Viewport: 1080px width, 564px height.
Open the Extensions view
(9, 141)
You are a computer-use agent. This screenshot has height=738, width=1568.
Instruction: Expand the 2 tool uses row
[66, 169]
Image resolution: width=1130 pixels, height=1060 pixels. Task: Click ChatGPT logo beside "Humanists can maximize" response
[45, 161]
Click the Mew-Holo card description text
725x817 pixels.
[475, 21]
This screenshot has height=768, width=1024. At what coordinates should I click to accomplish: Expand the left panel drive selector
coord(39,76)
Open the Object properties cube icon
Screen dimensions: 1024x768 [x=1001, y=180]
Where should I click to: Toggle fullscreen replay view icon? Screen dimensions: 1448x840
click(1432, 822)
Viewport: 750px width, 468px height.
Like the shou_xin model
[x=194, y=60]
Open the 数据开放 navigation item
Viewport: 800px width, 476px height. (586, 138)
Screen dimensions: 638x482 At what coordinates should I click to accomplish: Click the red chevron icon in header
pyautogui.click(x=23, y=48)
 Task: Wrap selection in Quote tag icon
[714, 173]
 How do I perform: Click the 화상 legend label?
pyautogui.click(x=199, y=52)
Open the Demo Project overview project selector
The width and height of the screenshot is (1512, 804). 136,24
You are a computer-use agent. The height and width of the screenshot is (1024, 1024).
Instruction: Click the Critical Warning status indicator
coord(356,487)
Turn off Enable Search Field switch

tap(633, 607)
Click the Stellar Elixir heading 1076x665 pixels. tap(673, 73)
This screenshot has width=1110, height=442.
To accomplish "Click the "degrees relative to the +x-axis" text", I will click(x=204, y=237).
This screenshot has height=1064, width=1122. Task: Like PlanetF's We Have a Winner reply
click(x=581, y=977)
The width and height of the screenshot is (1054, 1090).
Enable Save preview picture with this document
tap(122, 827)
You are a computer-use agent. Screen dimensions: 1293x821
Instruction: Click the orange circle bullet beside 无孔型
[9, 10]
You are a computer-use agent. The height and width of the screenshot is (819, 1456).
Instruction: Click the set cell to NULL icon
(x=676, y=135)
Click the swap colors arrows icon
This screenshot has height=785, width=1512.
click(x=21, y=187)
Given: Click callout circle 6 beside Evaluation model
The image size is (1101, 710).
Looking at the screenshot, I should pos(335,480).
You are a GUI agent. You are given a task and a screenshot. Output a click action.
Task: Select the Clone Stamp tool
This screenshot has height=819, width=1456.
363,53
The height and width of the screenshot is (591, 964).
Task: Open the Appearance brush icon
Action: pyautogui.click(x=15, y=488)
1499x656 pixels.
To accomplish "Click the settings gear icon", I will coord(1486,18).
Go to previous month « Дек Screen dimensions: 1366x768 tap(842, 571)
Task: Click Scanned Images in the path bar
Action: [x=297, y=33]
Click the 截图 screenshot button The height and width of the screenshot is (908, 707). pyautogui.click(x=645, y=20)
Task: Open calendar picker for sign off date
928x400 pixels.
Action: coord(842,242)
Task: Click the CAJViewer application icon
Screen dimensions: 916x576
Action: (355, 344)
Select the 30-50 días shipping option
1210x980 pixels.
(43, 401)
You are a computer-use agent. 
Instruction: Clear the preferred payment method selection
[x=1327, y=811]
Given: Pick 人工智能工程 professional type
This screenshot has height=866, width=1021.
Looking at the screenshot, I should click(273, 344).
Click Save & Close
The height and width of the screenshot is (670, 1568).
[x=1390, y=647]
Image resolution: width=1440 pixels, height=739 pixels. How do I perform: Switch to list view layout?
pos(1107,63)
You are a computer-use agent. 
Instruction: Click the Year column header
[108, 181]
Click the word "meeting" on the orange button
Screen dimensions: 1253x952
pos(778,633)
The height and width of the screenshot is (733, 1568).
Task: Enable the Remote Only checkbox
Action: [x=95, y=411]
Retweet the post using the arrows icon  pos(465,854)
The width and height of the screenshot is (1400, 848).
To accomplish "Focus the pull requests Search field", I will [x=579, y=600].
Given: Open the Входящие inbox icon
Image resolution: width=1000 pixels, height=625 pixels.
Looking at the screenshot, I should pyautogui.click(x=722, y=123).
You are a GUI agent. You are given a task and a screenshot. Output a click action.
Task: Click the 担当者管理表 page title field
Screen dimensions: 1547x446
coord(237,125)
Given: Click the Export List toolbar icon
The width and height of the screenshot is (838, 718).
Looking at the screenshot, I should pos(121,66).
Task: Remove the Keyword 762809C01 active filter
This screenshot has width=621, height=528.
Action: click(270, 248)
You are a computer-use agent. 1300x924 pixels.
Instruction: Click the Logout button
________________
→ **DIRECTIONS**: Can you pull every row above out verbatim, keeping each line unchanged?

→ **RESULT FOR THIS EXERCISE**:
Viewport: 1080px width, 564px height.
Open the Extensions view
(9, 141)
You are a computer-use agent. This screenshot has height=738, width=1568.
Instruction: Expand the 2 tool uses row
[66, 169]
Image resolution: width=1130 pixels, height=1060 pixels. Task: Click ChatGPT logo beside "Humanists can maximize" response
[45, 161]
Click the Mew-Holo card description text
725x817 pixels.
[475, 21]
This screenshot has height=768, width=1024. At what coordinates should I click to accomplish: Expand the left panel drive selector
coord(39,76)
Open the Object properties cube icon
Screen dimensions: 1024x768 [x=1001, y=180]
Where should I click to: Toggle fullscreen replay view icon? Screen dimensions: 1448x840
click(1432, 822)
Viewport: 750px width, 468px height.
Like the shou_xin model
[x=194, y=60]
Open the 数据开放 navigation item
Viewport: 800px width, 476px height. (586, 138)
Screen dimensions: 638x482 At what coordinates should I click to accomplish: Click the red chevron icon in header
pyautogui.click(x=23, y=48)
 Task: Wrap selection in Quote tag icon
[714, 173]
 How do I perform: Click the 화상 legend label?
pyautogui.click(x=199, y=52)
Open the Demo Project overview project selector
The width and height of the screenshot is (1512, 804). 136,24
You are a computer-use agent. The height and width of the screenshot is (1024, 1024).
Instruction: Click the Critical Warning status indicator
coord(356,487)
Turn off Enable Search Field switch

tap(633, 607)
Click the Stellar Elixir heading 1076x665 pixels. tap(673, 73)
This screenshot has width=1110, height=442.
To accomplish "Click the "degrees relative to the +x-axis" text", I will click(x=204, y=237).
This screenshot has height=1064, width=1122. Task: Like PlanetF's We Have a Winner reply
click(x=581, y=977)
The width and height of the screenshot is (1054, 1090).
Enable Save preview picture with this document
tap(122, 827)
You are a computer-use agent. Screen dimensions: 1293x821
Instruction: Click the orange circle bullet beside 无孔型
[9, 10]
You are a computer-use agent. The height and width of the screenshot is (819, 1456).
Instruction: Click the set cell to NULL icon
(x=676, y=135)
Click the swap colors arrows icon
This screenshot has height=785, width=1512.
click(x=21, y=187)
Given: Click callout circle 6 beside Evaluation model
The image size is (1101, 710).
Looking at the screenshot, I should pos(335,480).
You are a GUI agent. You are given a task and a screenshot. Output a click action.
Task: Select the Clone Stamp tool
This screenshot has height=819, width=1456.
363,53
The height and width of the screenshot is (591, 964).
Task: Open the Appearance brush icon
Action: pyautogui.click(x=15, y=488)
1499x656 pixels.
To accomplish "Click the settings gear icon", I will coord(1486,18).
Go to previous month « Дек Screen dimensions: 1366x768 tap(842, 571)
Task: Click Scanned Images in the path bar
Action: [x=297, y=33]
Click the 截图 screenshot button The height and width of the screenshot is (908, 707). pyautogui.click(x=645, y=20)
Task: Open calendar picker for sign off date
928x400 pixels.
Action: coord(842,242)
Task: Click the CAJViewer application icon
Screen dimensions: 916x576
Action: (355, 344)
Select the 30-50 días shipping option
1210x980 pixels.
(43, 401)
You are a computer-use agent. 
Instruction: Clear the preferred payment method selection
[x=1327, y=811]
Given: Pick 人工智能工程 professional type
This screenshot has height=866, width=1021.
Looking at the screenshot, I should click(273, 344).
Click Save & Close
The height and width of the screenshot is (670, 1568).
[x=1390, y=647]
Image resolution: width=1440 pixels, height=739 pixels. How do I perform: Switch to list view layout?
pos(1107,63)
You are a computer-use agent. 
Instruction: Click the Year column header
[108, 181]
Click the word "meeting" on the orange button
Screen dimensions: 1253x952
pos(778,633)
The height and width of the screenshot is (733, 1568).
Task: Enable the Remote Only checkbox
Action: [x=95, y=411]
Retweet the post using the arrows icon  pos(465,854)
The width and height of the screenshot is (1400, 848).
To accomplish "Focus the pull requests Search field", I will [x=579, y=600].
Given: Open the Входящие inbox icon
Image resolution: width=1000 pixels, height=625 pixels.
Looking at the screenshot, I should pyautogui.click(x=722, y=123).
You are a GUI agent. You are given a task and a screenshot. Output a click action.
Task: Click the 担当者管理表 page title field
Screen dimensions: 1547x446
coord(237,125)
Given: Click the Export List toolbar icon
The width and height of the screenshot is (838, 718).
Looking at the screenshot, I should pos(121,66).
Task: Remove the Keyword 762809C01 active filter
This screenshot has width=621, height=528.
Action: click(270, 248)
You are a computer-use agent. 1300x924 pixels.
Instruction: Click the Logout button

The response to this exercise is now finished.